Barefoot 100m on Ice World Record

I can’t say that I’ve ever tried running barefoot on ice, so I may be entirely of base with this statement: I think this record is pretty soft:

The fastest time to run 100 m (328 ft) barefoot on ice is 17.35 sec set by Nico Surings (Netherlands) at the Ijssportcentrum in Eindhoven, Netherlands, on December 8, 2006.

High school boys can go sub-11 seconds wearing spikes on a track. Does taking away the shoes and throwing in some ice justify the 6+ second difference?

6 thoughts on “Barefoot 100m on Ice World Record”

  1. I would say there is a lack of talent in the pool.

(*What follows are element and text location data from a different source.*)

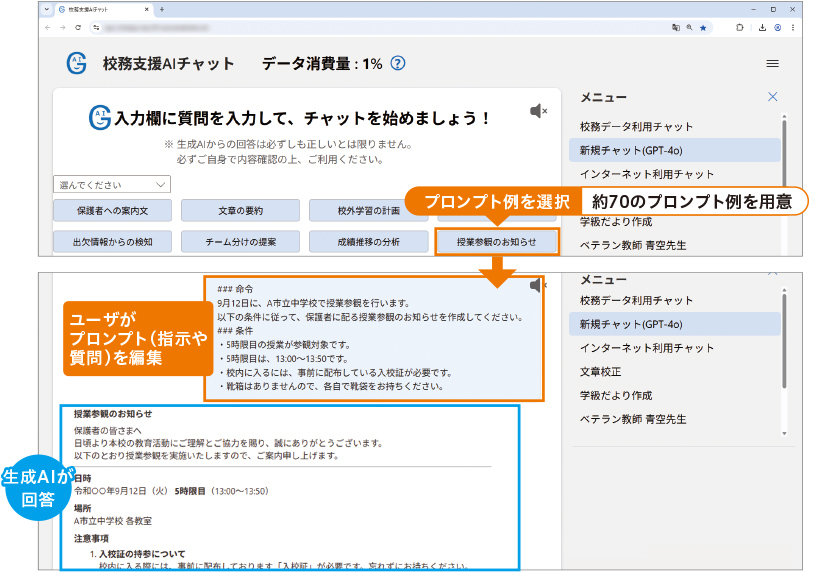Open the browser downloads icon
834x572 pixels.
[x=762, y=28]
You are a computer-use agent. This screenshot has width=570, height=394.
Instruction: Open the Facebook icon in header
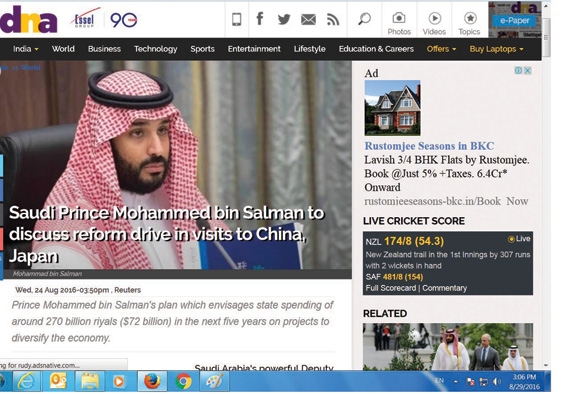click(260, 18)
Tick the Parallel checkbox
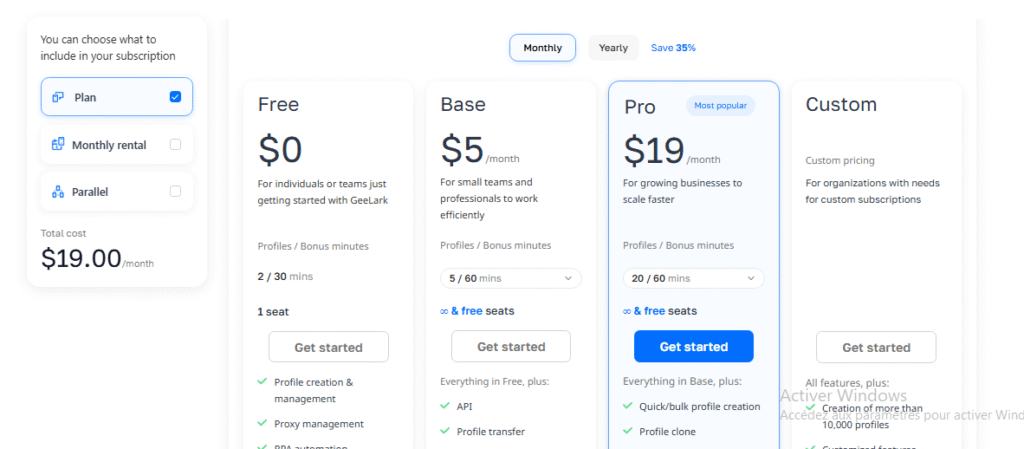1024x449 pixels. [x=175, y=191]
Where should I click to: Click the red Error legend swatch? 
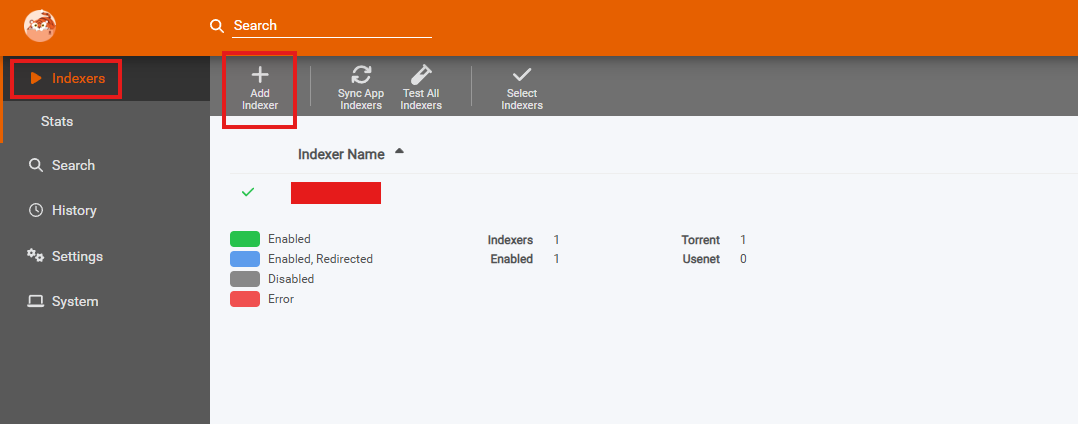click(x=245, y=299)
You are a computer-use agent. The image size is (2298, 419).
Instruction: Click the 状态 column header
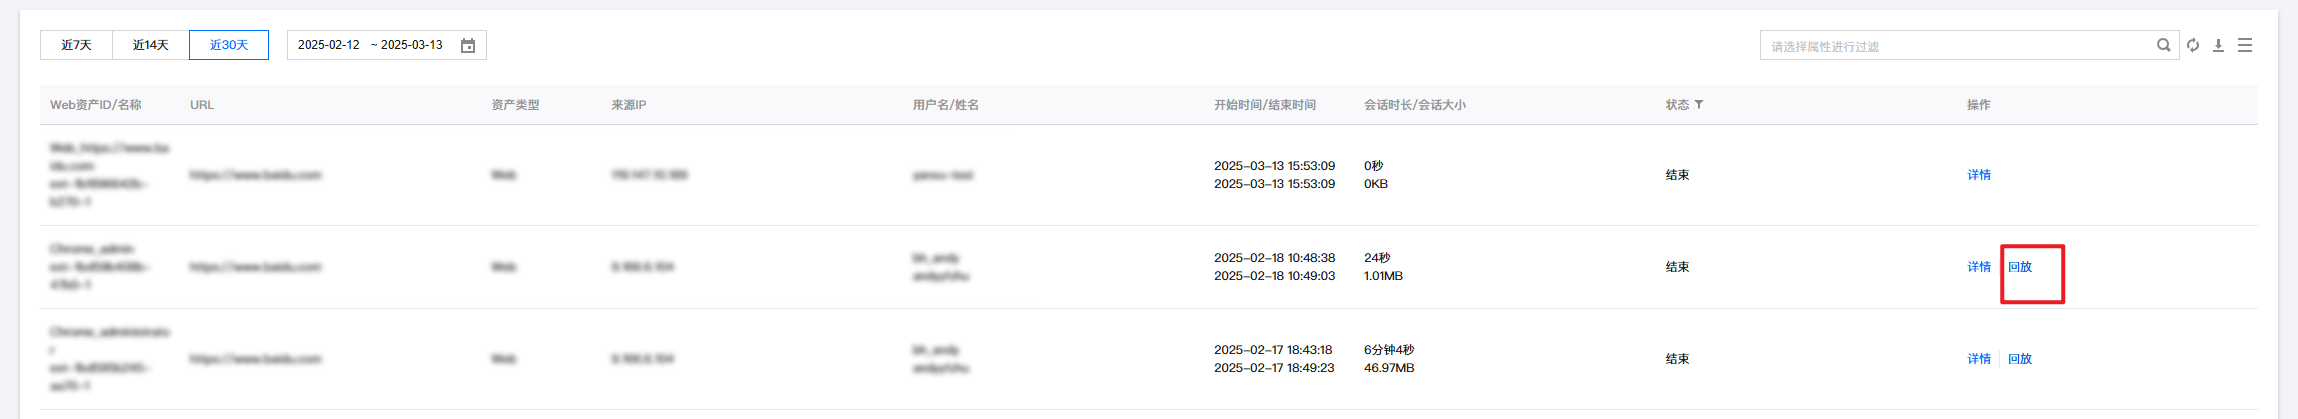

Cripes, I could run 100 m with my pants around my ankles and smoking two cigarettes at once and have it timed. Then we could call that time a world record for the Pride 100 m Dash. Until some real athlete bothers to run the Pride 100 m Dash and break my WR.

  2. What were the ice conditions? Seems like colder, harder ice would provide far less traction than slush. I think they need a standard air temp attached to keep posers from stealing the crown.

  3. Having consistent ice is a HUGE factor here. I’m imagining an Olympic speed skating style surface, but maybe I’m giving Nico more credit than he deserves?

  4. I’ll get with my USATF brethren and discuss. Maybe we’ll sponsor a race on Lake Nokomis this winter–a 100m Ice Dash. Winner gets a shot of Jamison.

  5. Time to make corrections–it is Jameson, at least if you’re buying for me, I’ll pass on the Jamison.

    Ice and traction myth-busting–traction is better on colder ice because it is drier, ice is much more slippery if it has a sheen of water on top. As for the traction of colder barefeet, likely the reverse, but you could always keep your feet warm until seconds before making your 17 second dash.

    Netherlands sprinters–I don’t know about Nico, but in general the Netherlands measures up athletically with the world; as for specific to Netherlands barefoot sprinters, I imagine this is pretty open since, after all, who is the competition, eh?

    As for sprinting on ice, sure, once you reach speed, there is little difference due to surface (both ground and shoe/foot), but undoubtedly those precious 6-7 seconds are lost in the first 30-40 yards before reaching your cheetah speed.

    As for legit or not–Tyson Gay versus Nico, the first 10-20 sprints I would definitely put my money on Nico for the experience factor of building speed without traction. After that, if Tyson hasn’t pulled both hamstrings or fallen twisting an ankle, he might be figuring it out and start to use his (likely) superior top-end speed to close the gap, so who knows.

    But, given my northern youthful experience growing up on ice, I’m thinking 17 seconds for 100m is pretty legit. At least, I’d take it.